Trois jours après l’assaut meurtrier contre la flottille humanitaire à bord de laquelle ils se trouvaient, six militants français ont atterri jeudi après-midi à l’aéroport de Roissy. L'arrivée d'un premier groupe, composé de deux hommes et une femme, a été signalée vers 17 heures. Puis, un second groupe de trois personnes a été annoncé avant 19 heures.

Ces Français, membres pour certains du Comité de bienfaisance et de secours aux Palestiniens, ont commencé à livrer leur récit, dénonçant l'attitude des soldats israéliens. L'assaut a été "extrêmement violent et disproportionné", selon Salah Berbagui. "Ils nous ont frappé avec des matraques, des Taser", a renchéri Mounia Cherif. "Ils nous ont enlevés dans les eaux internationales", a-t-elle souligné. Insistant : "ils n'ont respecté aucune règle".

Retours au compte-gouttes

Avant eux, un premier militant, Youssef Benderbal, était rentré dès mardi après-midi à Paris. Six autres personnes ont quitté Israël mercredi soir et plusieurs d'entre eux en cours d’acheminement vers la France.

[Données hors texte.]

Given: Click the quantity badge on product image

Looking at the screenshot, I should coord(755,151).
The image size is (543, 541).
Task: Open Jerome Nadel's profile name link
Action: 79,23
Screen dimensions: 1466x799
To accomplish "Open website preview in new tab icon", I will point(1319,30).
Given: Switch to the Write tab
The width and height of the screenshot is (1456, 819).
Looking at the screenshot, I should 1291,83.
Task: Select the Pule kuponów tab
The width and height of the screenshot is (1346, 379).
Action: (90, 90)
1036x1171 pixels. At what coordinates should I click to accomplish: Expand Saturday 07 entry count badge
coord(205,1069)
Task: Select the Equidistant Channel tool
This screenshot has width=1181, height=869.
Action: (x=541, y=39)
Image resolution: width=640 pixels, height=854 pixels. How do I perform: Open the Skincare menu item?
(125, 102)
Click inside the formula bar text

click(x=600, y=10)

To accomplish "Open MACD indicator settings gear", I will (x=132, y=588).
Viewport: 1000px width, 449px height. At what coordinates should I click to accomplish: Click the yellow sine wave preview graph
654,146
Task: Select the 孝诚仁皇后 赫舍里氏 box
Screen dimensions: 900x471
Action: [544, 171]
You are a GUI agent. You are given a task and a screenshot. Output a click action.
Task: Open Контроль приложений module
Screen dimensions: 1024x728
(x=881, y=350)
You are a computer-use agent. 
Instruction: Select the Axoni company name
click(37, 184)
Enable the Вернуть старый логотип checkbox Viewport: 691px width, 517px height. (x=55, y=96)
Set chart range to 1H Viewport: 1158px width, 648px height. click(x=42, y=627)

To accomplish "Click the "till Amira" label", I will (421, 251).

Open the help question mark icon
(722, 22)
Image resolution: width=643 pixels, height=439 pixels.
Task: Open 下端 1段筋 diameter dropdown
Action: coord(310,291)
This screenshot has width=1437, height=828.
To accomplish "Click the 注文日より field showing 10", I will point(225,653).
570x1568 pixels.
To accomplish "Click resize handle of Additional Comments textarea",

Israël avait promis que tous les militants arrêtés après l’assaut, soit près de 700 étrangers, seraient expulsés d’ici jeudi soir. C'est désormais chose faite, à l'exception de sept blessés, qui ne peuvent être transportés dans l'immédiat.

"A bas Israël !"

En Turquie, après les scènes de liesse qui ont marqué le retour des premiers militants, l’heure est au recueillement. Des milliers de personnes se sont rassemblées jeudi à Istanbul pour prier pour les victimes du raid israélien. "A bas Israël ! Nous sommes les soldats du Hamas !", a scandé la foule.

Au total, selon les chiffres fournis par Israël, neuf personnes ont été tuées lors de l’assaut : huit Turcs et un Américain d’origine turque. Les Etats-Unis ont fait savoir qu'ils allaient ouvrir une enquête pour connaître les circonstances exactes de la mort de leur ressortissant.